*TASK DETAILS*: Please find each line in the data below that contains the word "from" and copy those lines. Case counts.

*RECORDED INFORMATION*:
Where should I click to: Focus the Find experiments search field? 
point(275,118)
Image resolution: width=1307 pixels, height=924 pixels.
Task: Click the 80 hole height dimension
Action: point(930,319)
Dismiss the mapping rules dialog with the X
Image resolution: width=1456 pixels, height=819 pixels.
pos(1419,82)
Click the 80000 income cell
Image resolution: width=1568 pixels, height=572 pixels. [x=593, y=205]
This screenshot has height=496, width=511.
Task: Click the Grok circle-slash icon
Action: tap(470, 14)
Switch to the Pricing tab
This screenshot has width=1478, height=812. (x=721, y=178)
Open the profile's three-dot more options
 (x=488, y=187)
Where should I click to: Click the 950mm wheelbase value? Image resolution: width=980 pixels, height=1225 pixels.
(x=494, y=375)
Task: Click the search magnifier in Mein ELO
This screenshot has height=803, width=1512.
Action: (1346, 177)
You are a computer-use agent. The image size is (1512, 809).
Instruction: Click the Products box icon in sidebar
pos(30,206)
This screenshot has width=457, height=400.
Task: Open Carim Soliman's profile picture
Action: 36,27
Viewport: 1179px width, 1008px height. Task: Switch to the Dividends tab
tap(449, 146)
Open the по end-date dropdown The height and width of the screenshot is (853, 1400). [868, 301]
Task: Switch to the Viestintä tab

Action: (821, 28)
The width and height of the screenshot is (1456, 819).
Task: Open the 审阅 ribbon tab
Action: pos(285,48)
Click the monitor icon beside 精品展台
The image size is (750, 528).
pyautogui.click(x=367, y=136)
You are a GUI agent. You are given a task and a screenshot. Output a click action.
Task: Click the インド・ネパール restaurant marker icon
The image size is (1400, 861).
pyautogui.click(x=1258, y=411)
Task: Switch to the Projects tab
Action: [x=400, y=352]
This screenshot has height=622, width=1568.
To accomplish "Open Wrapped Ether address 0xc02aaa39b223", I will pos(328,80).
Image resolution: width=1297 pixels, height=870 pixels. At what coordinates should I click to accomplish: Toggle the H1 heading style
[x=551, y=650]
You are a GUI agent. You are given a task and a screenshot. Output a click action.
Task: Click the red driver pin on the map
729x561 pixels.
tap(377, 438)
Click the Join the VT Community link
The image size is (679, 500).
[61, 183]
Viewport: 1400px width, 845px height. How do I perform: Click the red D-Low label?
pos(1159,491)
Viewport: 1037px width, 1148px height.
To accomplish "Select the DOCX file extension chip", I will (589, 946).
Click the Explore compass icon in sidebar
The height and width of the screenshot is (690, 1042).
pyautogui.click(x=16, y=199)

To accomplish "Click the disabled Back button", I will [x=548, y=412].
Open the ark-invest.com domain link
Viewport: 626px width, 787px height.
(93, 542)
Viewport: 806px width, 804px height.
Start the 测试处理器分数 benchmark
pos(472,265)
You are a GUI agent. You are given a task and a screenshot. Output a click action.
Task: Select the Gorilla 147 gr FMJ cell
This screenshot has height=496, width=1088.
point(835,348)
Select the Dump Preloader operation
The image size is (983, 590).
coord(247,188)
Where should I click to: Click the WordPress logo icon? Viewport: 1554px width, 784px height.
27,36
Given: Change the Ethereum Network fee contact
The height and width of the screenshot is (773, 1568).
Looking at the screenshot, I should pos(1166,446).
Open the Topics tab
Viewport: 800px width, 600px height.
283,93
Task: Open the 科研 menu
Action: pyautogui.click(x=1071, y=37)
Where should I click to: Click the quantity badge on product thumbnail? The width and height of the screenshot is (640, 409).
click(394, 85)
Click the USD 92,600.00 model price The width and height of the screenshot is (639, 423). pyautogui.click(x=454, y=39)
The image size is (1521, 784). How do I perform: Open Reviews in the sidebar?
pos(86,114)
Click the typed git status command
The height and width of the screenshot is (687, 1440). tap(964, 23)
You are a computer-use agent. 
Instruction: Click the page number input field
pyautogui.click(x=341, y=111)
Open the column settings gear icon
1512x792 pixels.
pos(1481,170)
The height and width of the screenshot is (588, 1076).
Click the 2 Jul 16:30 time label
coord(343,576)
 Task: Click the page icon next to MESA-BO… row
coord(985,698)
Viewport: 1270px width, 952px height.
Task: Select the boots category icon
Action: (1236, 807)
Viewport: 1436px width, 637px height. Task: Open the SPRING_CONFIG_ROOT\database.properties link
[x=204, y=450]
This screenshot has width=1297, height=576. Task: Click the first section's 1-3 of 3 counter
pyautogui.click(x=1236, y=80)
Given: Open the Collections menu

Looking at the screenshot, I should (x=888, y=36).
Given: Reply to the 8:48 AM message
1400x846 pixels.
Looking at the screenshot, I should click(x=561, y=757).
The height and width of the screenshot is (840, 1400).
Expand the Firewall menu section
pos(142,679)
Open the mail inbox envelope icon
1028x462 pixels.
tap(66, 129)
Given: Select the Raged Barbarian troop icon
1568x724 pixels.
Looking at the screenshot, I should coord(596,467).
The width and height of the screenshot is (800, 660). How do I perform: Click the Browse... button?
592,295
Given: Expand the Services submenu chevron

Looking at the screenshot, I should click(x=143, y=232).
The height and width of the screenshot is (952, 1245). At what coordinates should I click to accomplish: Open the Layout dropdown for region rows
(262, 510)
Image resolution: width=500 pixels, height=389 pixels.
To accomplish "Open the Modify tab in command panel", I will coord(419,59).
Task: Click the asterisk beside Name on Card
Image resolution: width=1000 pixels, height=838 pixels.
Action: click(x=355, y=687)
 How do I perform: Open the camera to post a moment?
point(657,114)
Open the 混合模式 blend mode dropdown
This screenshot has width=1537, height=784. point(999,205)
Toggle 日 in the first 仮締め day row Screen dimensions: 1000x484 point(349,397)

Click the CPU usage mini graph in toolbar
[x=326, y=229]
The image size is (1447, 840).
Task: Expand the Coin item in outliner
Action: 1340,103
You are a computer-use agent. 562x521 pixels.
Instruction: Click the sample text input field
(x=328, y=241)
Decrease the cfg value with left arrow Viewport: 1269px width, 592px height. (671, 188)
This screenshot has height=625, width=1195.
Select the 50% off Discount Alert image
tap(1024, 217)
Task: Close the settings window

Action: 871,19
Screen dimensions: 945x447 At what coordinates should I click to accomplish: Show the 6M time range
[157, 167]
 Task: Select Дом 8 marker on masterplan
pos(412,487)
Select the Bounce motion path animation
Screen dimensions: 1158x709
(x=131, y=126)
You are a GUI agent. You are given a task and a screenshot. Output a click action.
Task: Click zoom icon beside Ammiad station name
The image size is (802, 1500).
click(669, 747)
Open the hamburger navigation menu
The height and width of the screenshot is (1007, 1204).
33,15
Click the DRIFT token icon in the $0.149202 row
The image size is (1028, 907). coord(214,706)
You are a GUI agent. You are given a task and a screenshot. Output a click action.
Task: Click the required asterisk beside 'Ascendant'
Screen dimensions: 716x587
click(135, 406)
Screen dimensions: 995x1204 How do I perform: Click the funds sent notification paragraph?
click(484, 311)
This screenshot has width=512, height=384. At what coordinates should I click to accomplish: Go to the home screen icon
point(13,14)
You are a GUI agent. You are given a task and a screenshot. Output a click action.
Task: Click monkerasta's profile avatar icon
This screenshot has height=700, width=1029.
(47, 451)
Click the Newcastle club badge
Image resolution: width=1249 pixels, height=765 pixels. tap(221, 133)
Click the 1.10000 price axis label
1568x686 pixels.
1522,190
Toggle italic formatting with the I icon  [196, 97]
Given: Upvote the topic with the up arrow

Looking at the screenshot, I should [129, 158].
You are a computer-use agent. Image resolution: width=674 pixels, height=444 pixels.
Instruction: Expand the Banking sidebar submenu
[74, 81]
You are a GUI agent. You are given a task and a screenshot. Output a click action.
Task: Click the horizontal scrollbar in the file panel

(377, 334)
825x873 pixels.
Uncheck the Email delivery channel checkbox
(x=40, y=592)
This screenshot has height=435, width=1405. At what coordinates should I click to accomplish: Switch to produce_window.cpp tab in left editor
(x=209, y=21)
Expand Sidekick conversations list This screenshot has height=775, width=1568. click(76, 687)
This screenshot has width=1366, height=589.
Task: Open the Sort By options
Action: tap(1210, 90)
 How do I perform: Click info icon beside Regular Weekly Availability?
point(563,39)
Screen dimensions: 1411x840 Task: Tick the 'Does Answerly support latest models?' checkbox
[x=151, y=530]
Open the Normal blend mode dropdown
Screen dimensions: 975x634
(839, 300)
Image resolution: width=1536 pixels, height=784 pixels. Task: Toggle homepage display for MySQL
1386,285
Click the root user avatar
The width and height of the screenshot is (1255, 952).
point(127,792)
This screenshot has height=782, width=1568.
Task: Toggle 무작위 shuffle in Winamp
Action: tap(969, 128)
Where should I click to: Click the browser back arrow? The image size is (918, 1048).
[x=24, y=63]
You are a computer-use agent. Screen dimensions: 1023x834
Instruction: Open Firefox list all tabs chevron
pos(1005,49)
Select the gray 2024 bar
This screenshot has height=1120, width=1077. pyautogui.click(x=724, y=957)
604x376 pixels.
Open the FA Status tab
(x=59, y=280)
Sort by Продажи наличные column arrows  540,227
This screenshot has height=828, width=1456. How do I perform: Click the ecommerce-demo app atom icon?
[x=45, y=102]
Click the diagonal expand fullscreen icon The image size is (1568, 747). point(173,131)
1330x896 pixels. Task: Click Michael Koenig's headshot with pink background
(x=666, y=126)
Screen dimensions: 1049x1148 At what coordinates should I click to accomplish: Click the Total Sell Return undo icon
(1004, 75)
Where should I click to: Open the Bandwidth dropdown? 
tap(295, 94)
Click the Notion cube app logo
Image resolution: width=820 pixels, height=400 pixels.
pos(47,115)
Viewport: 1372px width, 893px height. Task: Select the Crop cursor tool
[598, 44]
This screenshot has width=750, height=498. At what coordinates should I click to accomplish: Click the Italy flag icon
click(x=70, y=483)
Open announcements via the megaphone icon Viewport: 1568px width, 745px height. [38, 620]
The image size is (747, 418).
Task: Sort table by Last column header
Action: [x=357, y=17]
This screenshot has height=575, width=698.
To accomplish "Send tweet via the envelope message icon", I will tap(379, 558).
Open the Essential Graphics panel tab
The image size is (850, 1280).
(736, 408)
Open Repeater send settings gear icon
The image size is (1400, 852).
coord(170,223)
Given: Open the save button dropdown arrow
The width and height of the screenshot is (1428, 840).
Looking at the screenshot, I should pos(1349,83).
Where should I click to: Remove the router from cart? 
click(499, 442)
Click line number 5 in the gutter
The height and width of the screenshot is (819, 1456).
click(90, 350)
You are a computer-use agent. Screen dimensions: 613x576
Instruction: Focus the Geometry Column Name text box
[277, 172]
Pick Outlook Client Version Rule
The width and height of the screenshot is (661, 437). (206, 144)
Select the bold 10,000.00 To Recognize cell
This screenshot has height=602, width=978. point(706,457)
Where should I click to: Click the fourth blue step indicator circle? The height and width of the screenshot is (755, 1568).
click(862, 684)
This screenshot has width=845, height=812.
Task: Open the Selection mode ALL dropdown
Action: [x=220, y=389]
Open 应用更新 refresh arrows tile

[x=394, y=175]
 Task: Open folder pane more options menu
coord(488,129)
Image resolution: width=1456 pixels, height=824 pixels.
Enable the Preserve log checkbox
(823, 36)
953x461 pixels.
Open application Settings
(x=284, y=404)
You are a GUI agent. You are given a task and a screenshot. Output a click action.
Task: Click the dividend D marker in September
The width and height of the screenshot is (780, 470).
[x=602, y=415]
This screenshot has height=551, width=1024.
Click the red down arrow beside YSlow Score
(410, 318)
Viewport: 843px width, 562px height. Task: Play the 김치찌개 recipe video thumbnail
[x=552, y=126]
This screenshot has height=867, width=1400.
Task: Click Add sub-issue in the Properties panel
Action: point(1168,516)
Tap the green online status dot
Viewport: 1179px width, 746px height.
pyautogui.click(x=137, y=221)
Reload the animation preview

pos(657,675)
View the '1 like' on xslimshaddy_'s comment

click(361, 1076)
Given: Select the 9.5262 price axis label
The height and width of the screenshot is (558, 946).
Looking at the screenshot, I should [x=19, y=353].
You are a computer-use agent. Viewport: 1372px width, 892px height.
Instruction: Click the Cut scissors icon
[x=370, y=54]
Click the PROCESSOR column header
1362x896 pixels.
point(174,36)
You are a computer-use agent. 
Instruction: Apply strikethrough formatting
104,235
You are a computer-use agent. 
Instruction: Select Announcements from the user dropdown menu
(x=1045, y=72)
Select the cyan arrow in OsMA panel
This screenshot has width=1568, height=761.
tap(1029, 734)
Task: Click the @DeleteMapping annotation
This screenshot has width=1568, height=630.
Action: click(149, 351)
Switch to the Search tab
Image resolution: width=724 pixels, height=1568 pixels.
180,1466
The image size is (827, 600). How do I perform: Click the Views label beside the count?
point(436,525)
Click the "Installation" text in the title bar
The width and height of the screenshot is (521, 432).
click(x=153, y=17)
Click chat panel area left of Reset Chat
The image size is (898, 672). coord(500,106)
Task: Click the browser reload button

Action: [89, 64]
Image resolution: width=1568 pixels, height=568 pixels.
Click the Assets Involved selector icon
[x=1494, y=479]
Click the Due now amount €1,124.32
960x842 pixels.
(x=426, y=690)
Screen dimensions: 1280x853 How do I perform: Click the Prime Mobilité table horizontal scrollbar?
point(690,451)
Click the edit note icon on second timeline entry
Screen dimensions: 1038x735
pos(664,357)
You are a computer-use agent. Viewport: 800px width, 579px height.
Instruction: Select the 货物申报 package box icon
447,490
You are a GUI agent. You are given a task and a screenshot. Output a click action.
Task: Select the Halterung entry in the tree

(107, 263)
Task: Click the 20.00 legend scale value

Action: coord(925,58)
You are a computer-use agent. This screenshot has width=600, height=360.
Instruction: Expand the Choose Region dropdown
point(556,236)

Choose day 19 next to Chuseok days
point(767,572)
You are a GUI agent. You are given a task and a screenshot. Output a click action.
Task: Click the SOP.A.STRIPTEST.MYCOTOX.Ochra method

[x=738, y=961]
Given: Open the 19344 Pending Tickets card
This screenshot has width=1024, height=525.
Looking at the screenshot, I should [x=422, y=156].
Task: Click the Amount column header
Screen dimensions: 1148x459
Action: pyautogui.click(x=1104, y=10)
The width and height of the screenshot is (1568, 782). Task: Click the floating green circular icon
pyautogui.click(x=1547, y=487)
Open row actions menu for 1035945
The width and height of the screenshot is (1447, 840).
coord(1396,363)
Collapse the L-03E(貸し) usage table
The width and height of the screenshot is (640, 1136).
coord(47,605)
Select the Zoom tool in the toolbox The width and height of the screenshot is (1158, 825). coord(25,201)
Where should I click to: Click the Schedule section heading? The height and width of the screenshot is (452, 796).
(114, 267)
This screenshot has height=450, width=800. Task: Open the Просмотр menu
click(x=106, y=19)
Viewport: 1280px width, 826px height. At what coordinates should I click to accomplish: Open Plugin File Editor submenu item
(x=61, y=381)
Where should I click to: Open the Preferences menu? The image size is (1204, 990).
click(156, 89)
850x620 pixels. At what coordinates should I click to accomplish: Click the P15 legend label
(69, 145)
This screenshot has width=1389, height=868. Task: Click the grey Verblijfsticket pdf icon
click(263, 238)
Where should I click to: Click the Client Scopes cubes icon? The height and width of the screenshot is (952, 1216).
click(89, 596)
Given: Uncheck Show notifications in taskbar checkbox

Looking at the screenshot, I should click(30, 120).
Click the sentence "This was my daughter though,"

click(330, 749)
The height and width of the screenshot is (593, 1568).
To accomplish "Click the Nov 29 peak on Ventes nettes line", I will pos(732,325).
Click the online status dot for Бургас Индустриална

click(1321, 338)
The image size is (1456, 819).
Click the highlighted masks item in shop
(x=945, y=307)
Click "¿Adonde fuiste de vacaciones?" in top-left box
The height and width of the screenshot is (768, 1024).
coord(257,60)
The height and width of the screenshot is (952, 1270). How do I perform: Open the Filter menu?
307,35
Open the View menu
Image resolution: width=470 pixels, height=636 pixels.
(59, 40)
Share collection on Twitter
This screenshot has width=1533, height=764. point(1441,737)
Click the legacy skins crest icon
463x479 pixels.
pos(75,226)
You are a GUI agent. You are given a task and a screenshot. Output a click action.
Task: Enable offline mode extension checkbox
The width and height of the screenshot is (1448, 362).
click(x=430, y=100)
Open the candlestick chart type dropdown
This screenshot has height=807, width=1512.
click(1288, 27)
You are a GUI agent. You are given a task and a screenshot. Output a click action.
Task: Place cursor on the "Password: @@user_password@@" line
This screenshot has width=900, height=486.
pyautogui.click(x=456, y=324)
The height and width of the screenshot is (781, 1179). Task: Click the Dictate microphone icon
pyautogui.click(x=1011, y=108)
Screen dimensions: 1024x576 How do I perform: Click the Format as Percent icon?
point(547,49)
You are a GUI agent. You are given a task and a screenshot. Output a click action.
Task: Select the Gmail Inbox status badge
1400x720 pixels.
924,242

*TASK SOLUTION*:
Where should I click to: Remove the router from cart? 
Instruction: Select Announcements from the user dropdown menu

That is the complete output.